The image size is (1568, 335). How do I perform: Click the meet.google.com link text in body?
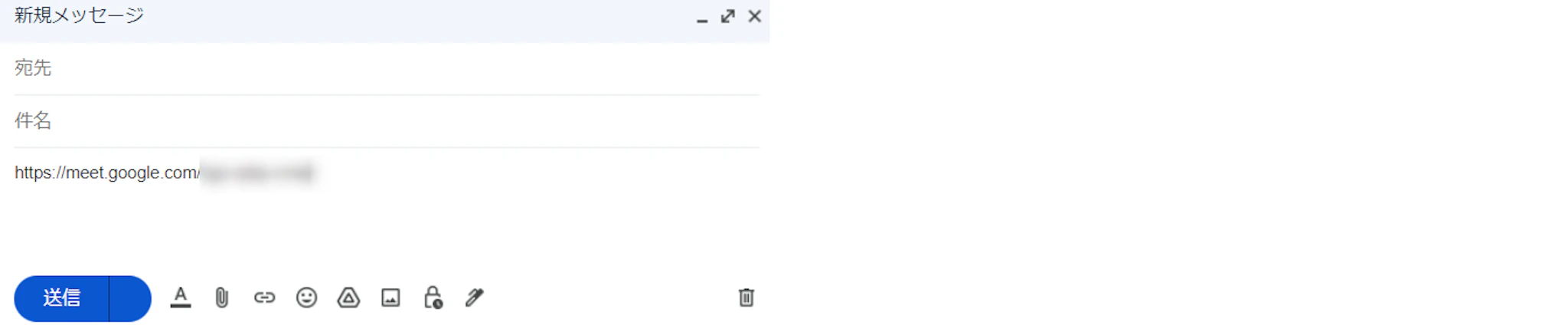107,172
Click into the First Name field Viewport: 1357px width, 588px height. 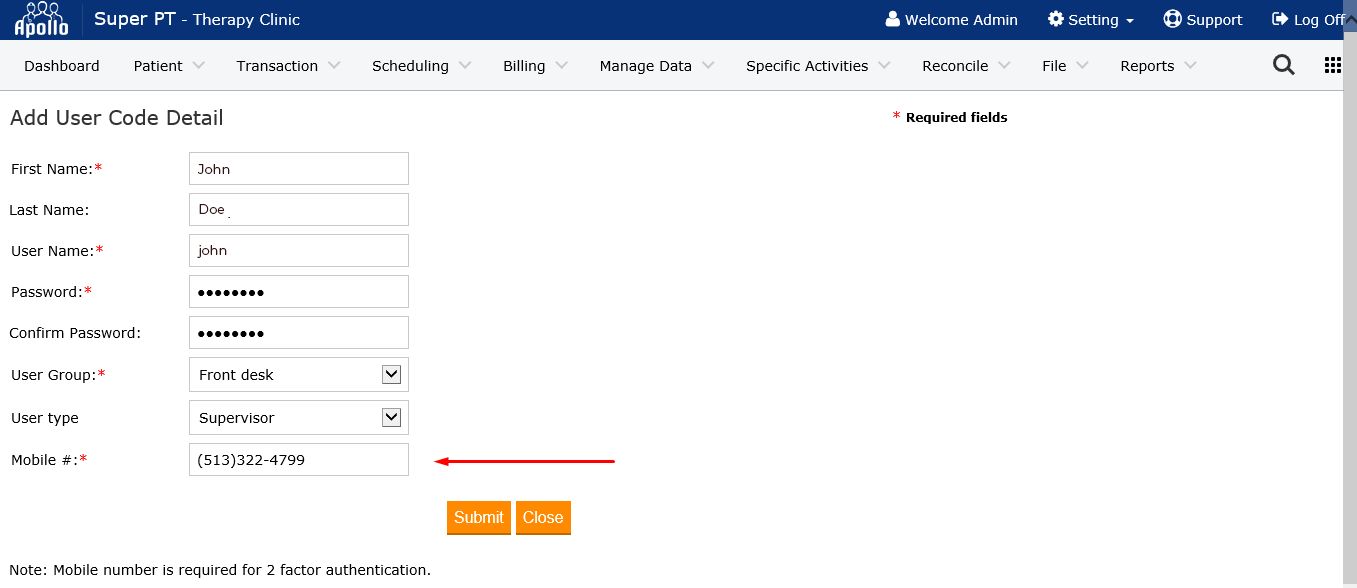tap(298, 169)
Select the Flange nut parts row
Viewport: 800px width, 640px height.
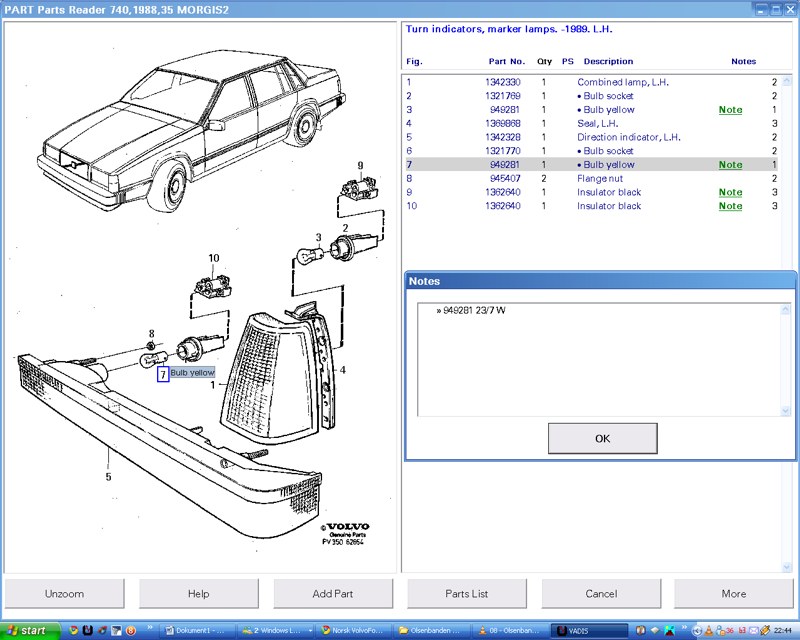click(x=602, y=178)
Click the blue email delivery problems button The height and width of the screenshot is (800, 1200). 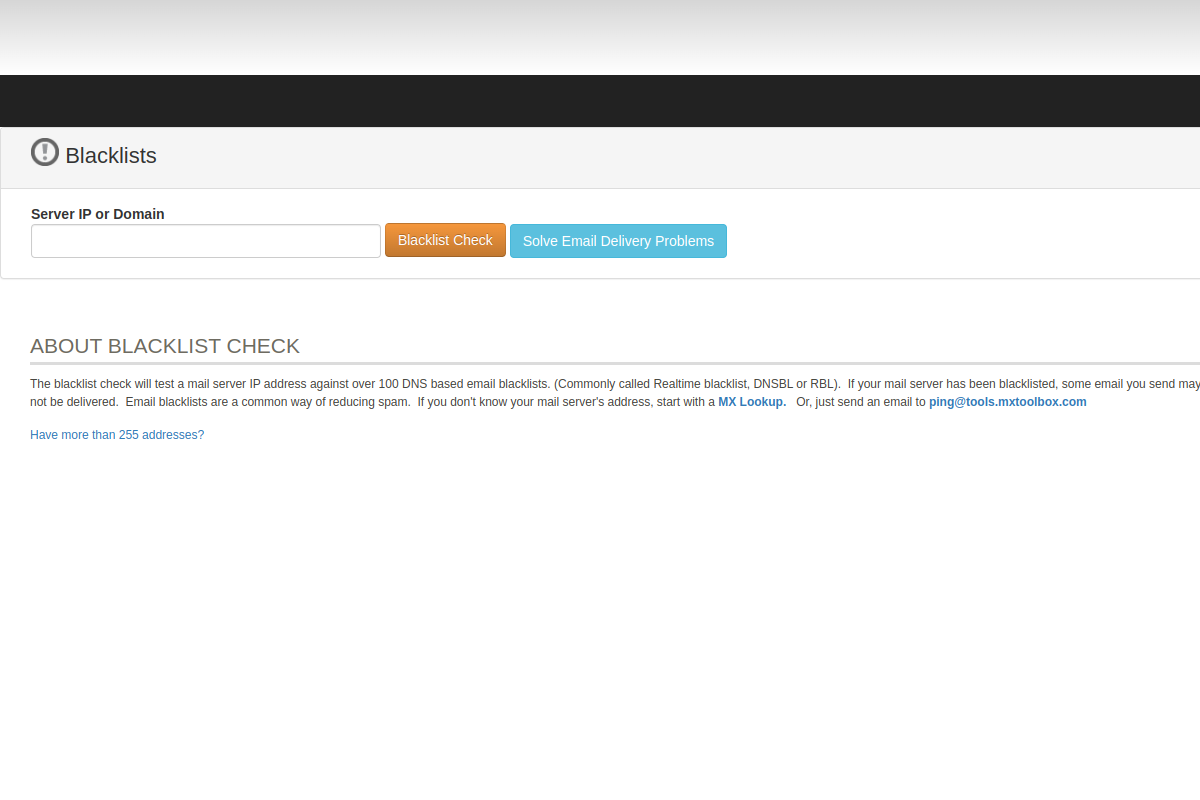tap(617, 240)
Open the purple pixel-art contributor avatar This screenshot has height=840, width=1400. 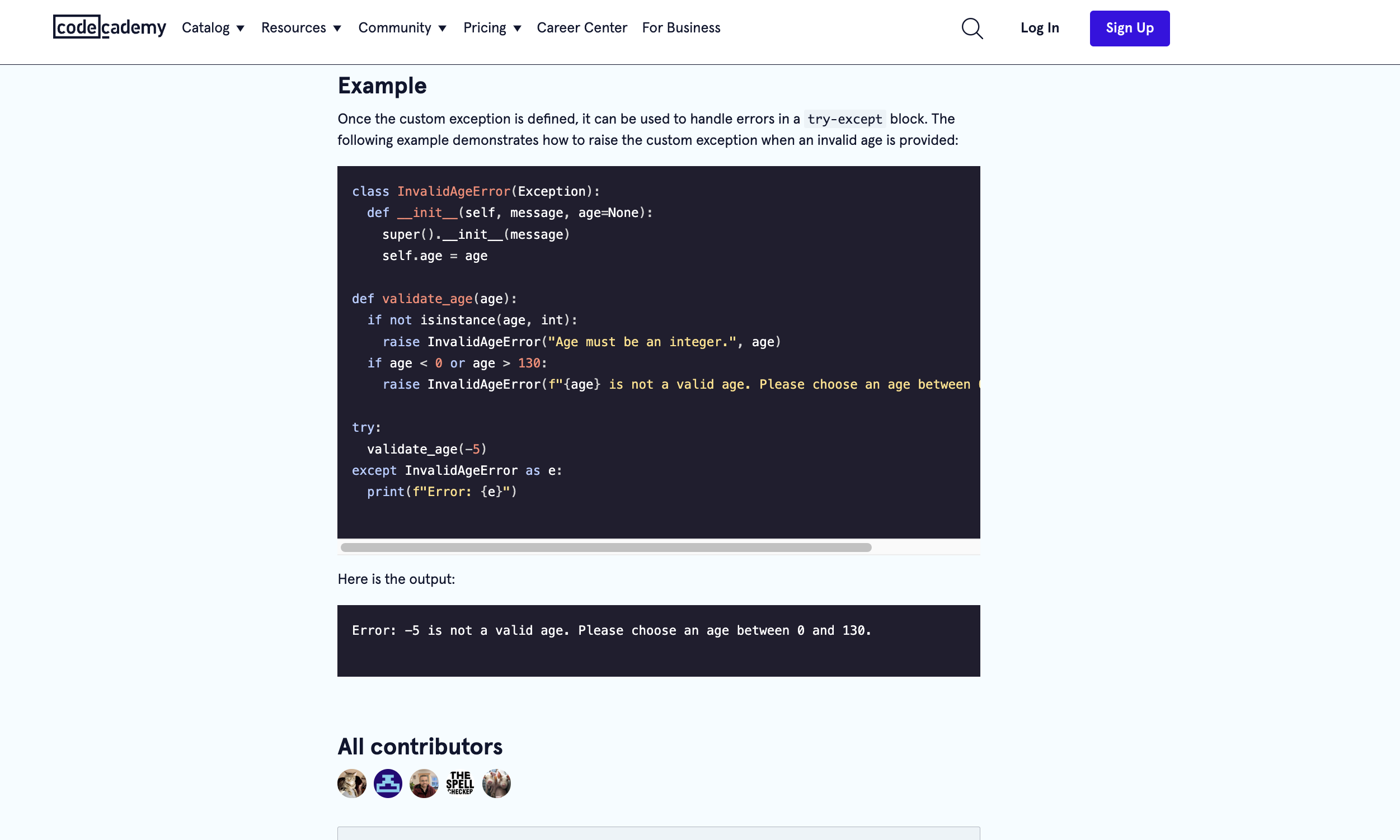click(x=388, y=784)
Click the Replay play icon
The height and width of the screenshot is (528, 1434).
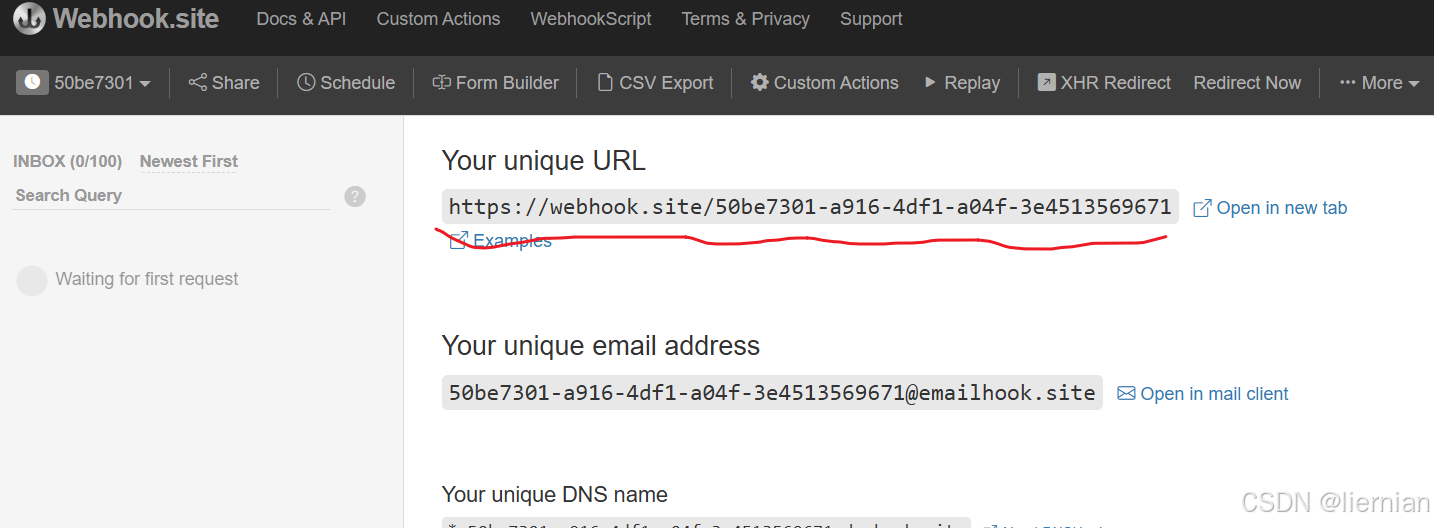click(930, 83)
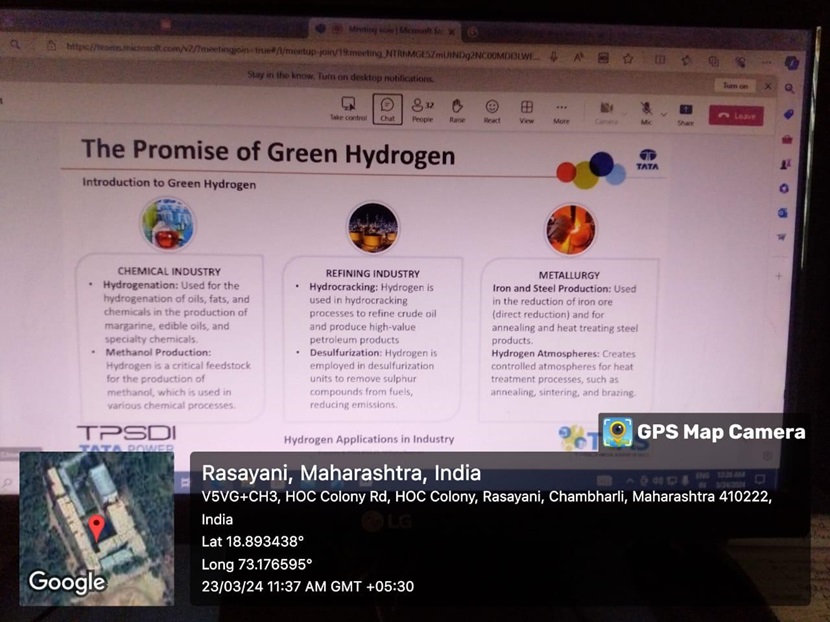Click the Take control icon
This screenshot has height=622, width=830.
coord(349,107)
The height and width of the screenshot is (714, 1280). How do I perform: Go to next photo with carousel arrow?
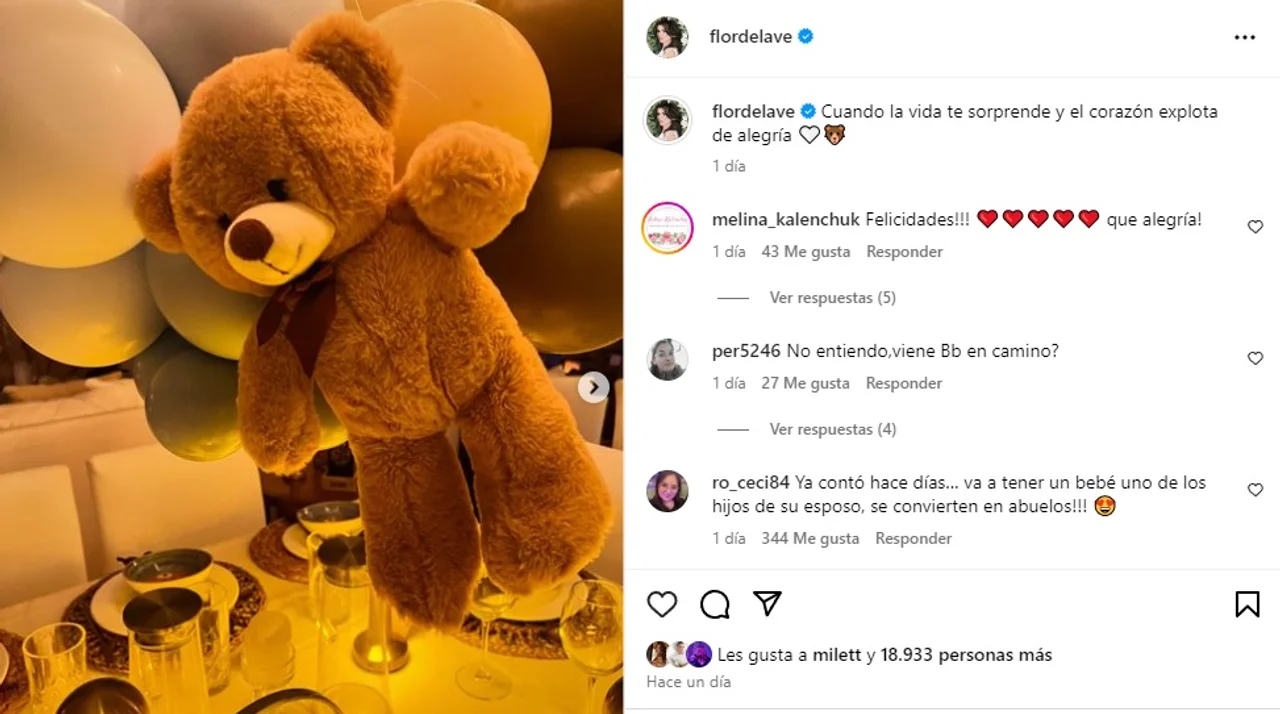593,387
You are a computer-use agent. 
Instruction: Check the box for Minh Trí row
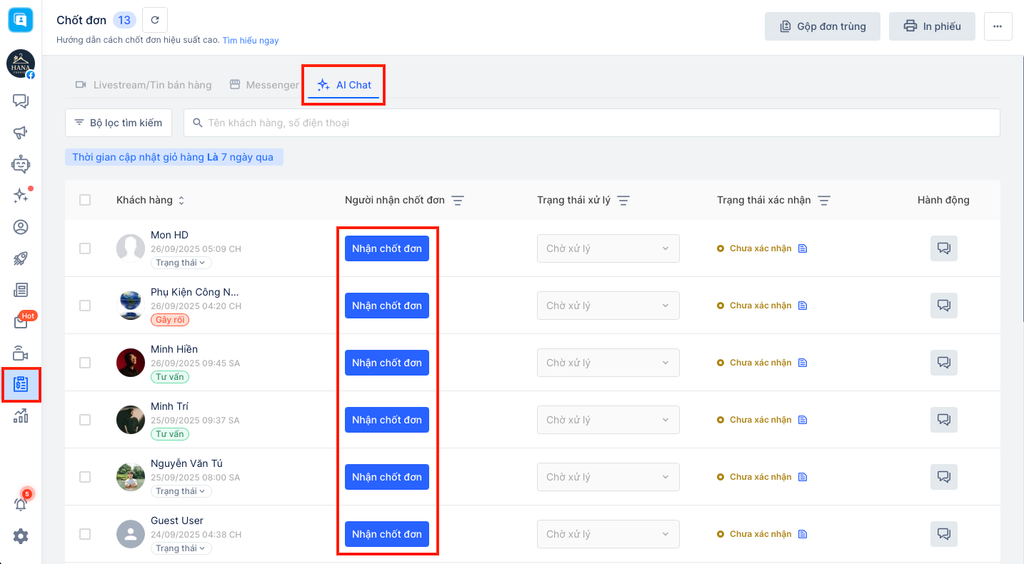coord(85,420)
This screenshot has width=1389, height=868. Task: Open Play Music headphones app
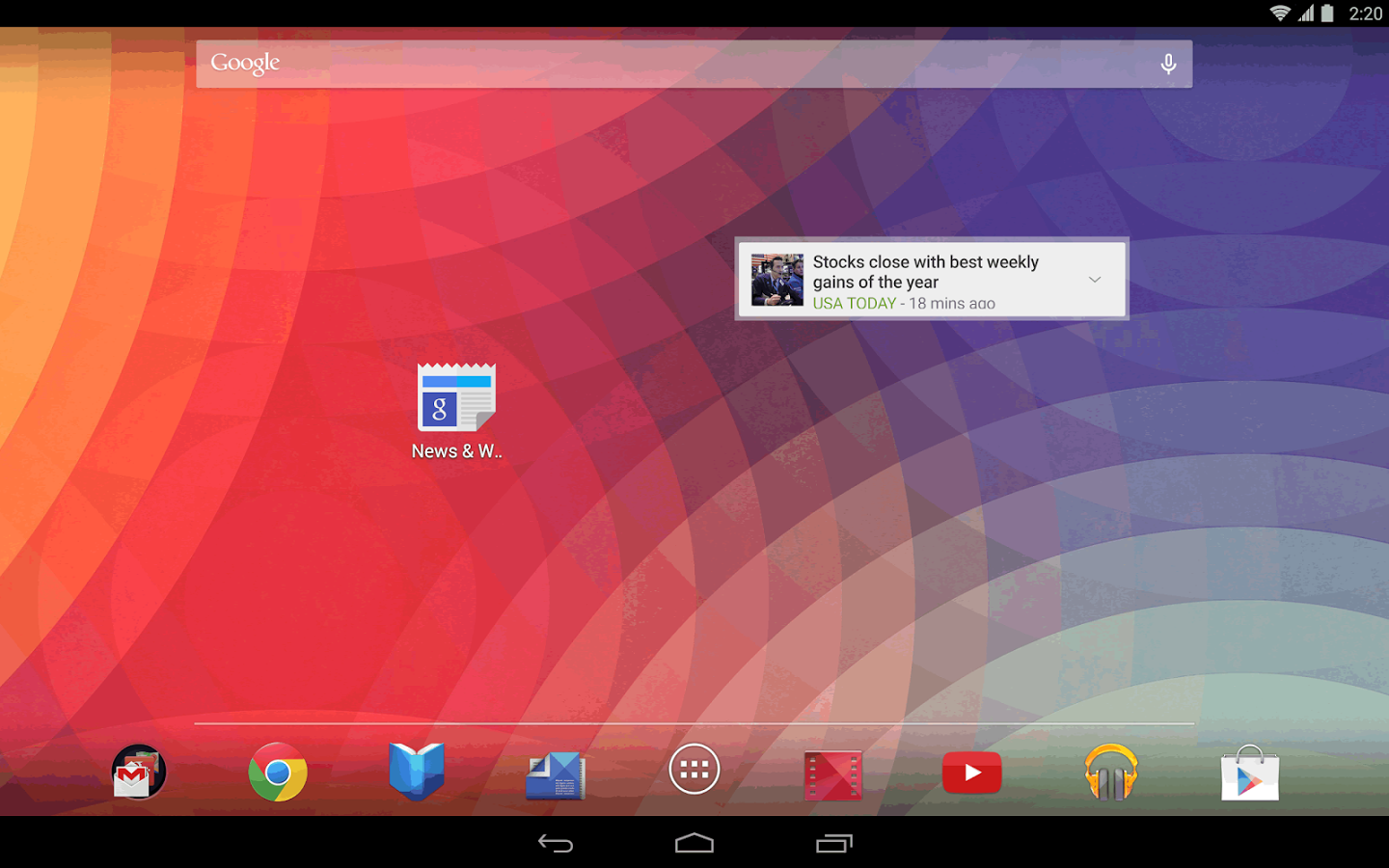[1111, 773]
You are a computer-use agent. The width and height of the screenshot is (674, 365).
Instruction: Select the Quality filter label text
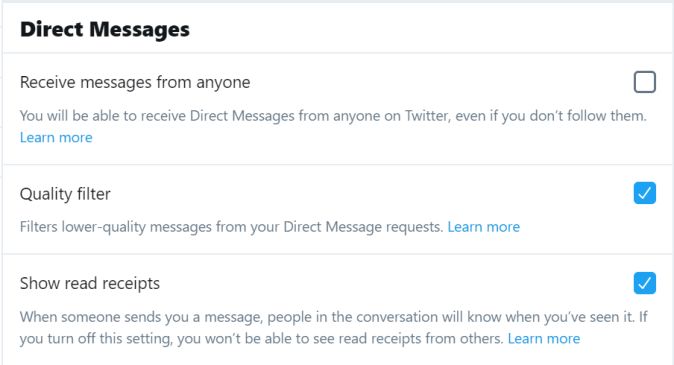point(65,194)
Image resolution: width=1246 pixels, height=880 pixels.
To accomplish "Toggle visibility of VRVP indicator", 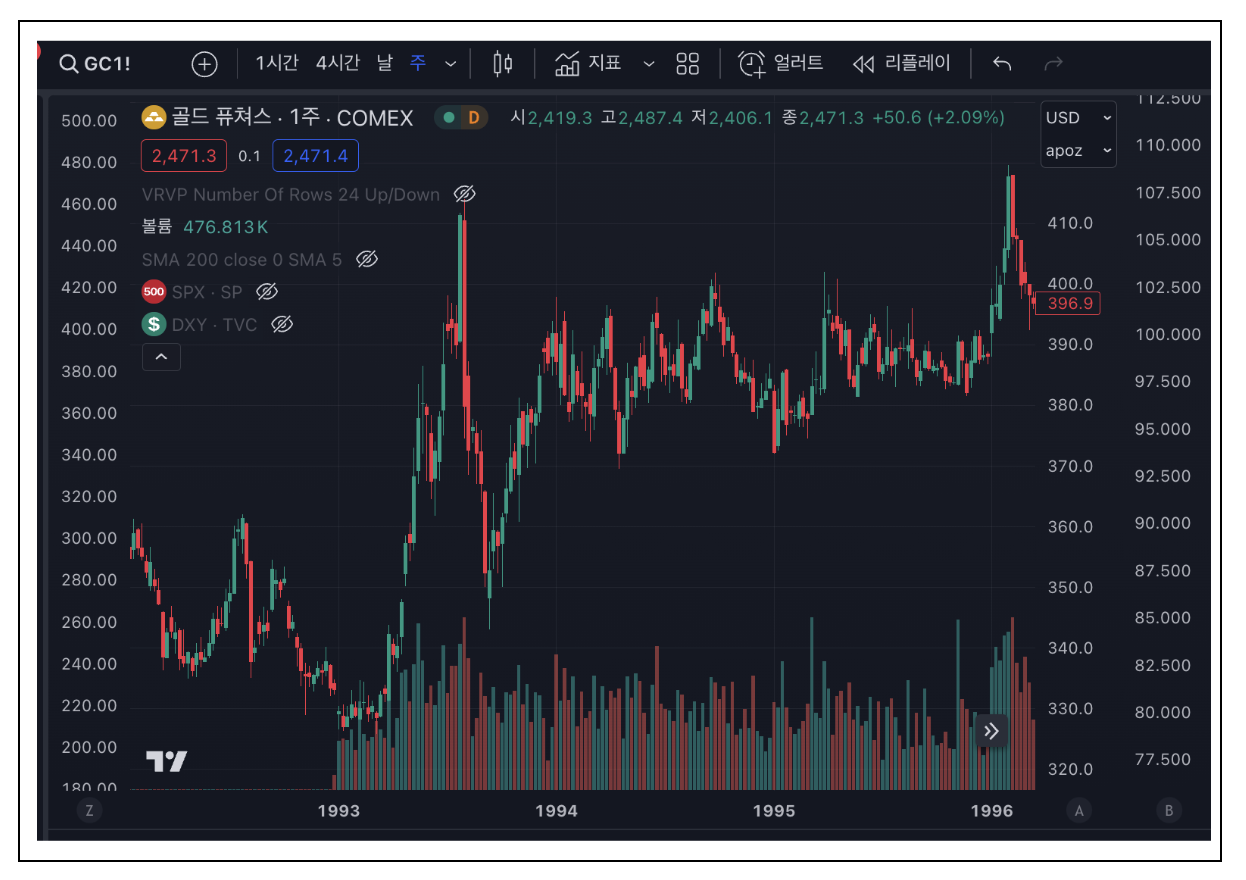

What you should do ::
Among the records, find every line holding the word "computer" and copy it.

Answer to this exercise ::
You are a computer-use agent. 
You are a computer-use agent. The width and height of the screenshot is (674, 365).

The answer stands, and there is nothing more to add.